Metaplanet steht unter massivem Druck der Aktionäre. CEO Simon Gerovich versucht derzeit, die Wogen zu glätten, nachdem heftige Kritik am umfangreichen Aktienoptionsprogramm des Unternehmens laut wurde. Im Kern geht es um eine drohende Verwässerung der Anteile durch einen massiv angewachsenen Optionspool, der im Zusammenhang mit der Bitcoin-Strategie des Unternehmens steht.
Deckelung des Optionspools soll Anleger beruhigen
Hintergrund der Unruhe ist das sogenannte „Serie 10“-Optionsprogramm, das ursprünglich im Dezember 2022 aufgelegt wurde. Durch automatische Anpassungsmechanismen infolge von Bitcoin-Käufen und Kapitalmaßnahmen schwoll dieser Pool von ursprünglich 46 Millionen auf zwischenzeitlich 319 Millionen Aktien an. Wie das Branchenportal The Block berichtet, entspricht dies etwa 20 Prozent des verwässerten Eigenkapitals.
Um das Vertrauen der Investoren zurückzugewinnen, wurde der Optionspool am 18. August auf 319.464.000 Aktien eingefroren. Aktionärskreise fordern laut Medienberichten jedoch die Streichung von rund 273 Millionen dieser Anteile, die allein durch die Verwässerung seit dem strategischen Pivot hin zu Bitcoin im April 2024 entstanden sind.
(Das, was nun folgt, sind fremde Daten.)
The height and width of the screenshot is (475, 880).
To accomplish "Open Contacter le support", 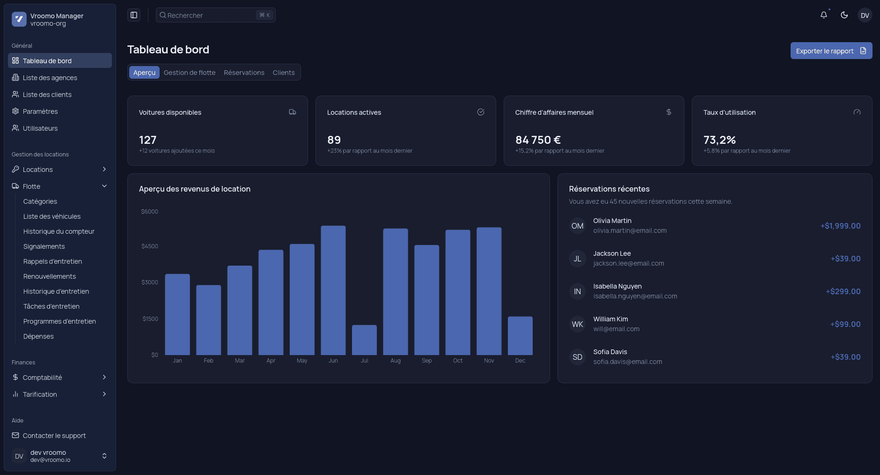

Die nächste Vesting-Phase des Programms ist für den 8. Februar 2027 angesetzt. Für die bereits ausgegebenen Optionen gilt eine Sperrfrist bis zum Jahr 2031.
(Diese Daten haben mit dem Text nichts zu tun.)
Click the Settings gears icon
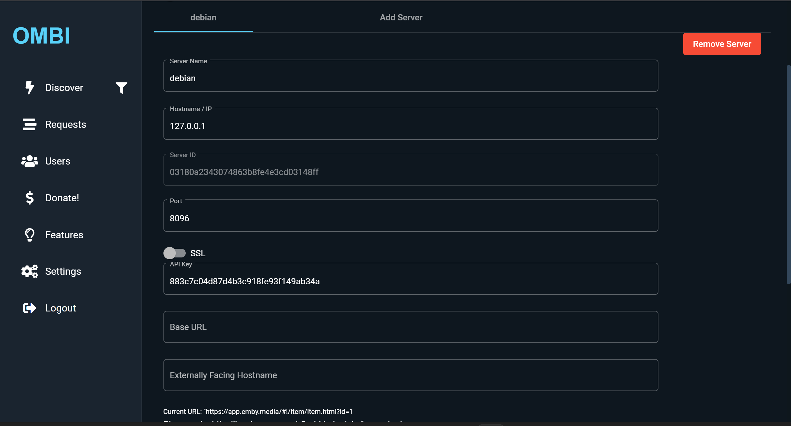Image resolution: width=791 pixels, height=426 pixels. (x=29, y=271)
CEO räumt Versäumnisse in der Kommunikation ein
Simon Gerovich reagierte am vergangenen Sonntag öffentlich auf die Vorwürfe und räumte ein, dass die Erklärungen zur Struktur der Serie-10-Optionen und zur Verbindung mit MMXX Ventures unzureichend gewesen seien. Er betonte jedoch, dass er als nicht-geschäftsführender Gesellschafter von MMXX keinen Einfluss auf deren Handelsentscheidungen habe.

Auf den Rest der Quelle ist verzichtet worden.